| What you need to do |
The result should be an exact copy of only the lines from the one holding "You are a GUI" through the last line of the data below, please, without pictures.

#####

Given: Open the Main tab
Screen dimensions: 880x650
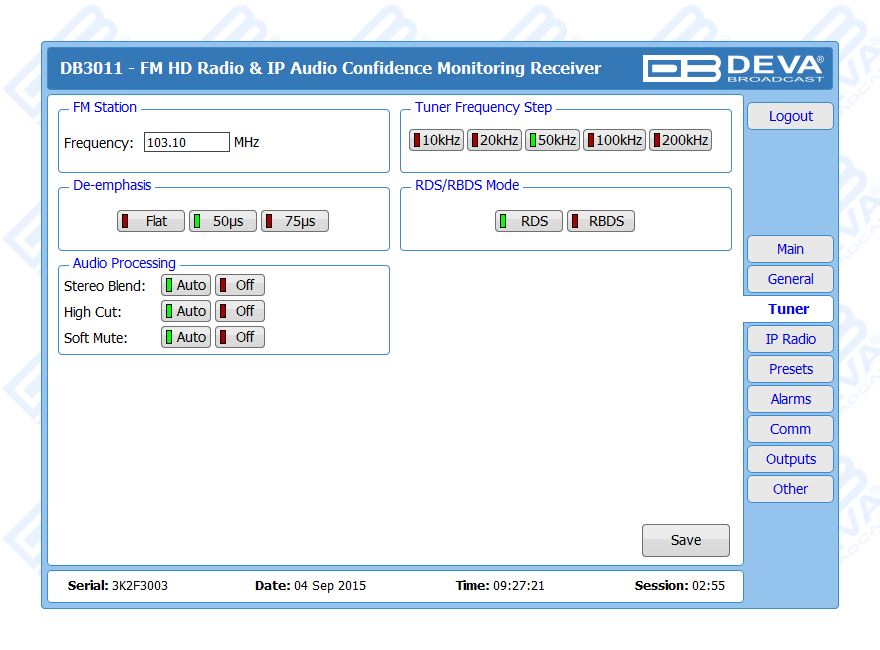Looking at the screenshot, I should 790,249.
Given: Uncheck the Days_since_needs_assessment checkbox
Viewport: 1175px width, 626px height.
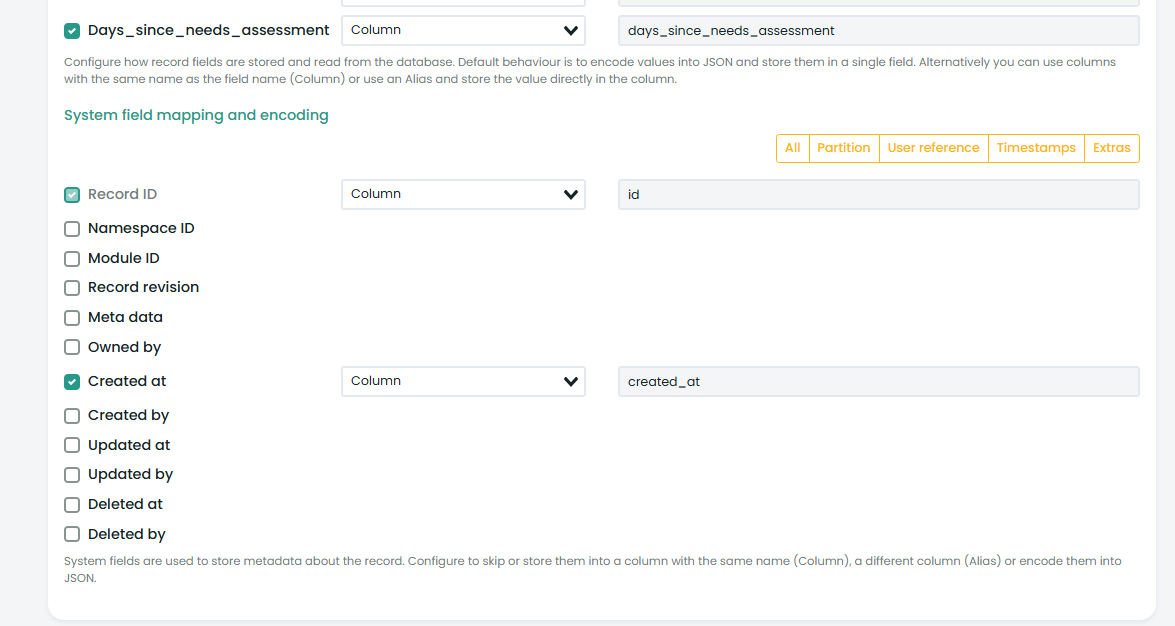Looking at the screenshot, I should click(x=72, y=31).
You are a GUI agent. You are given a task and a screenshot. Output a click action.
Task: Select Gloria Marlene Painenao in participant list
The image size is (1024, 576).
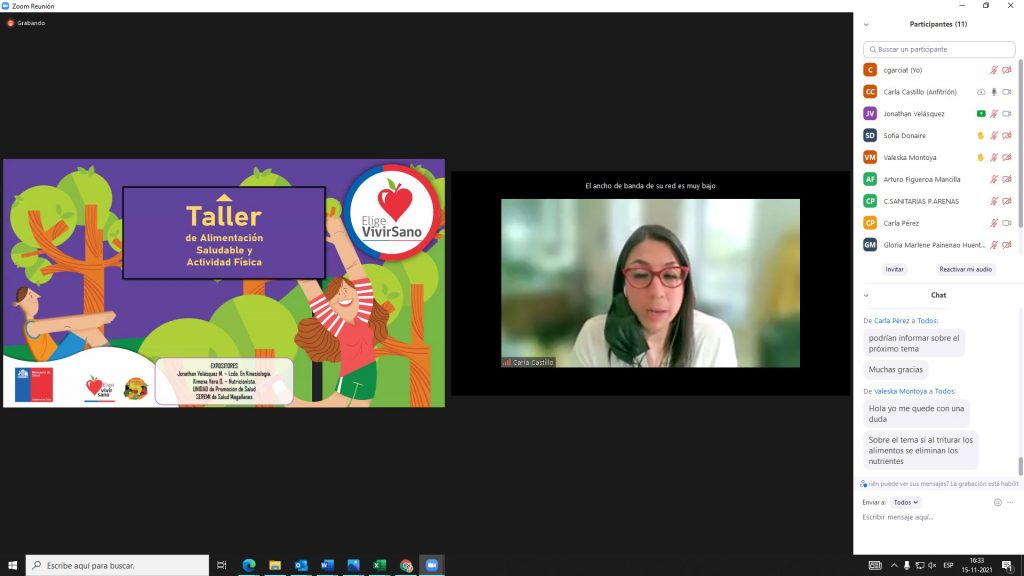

#####

| Output below |
You are a GUI agent. You are given a task and a screenshot. Output a click action.
Task: Select Gloria Marlene Painenao in participant list
The image size is (1024, 576).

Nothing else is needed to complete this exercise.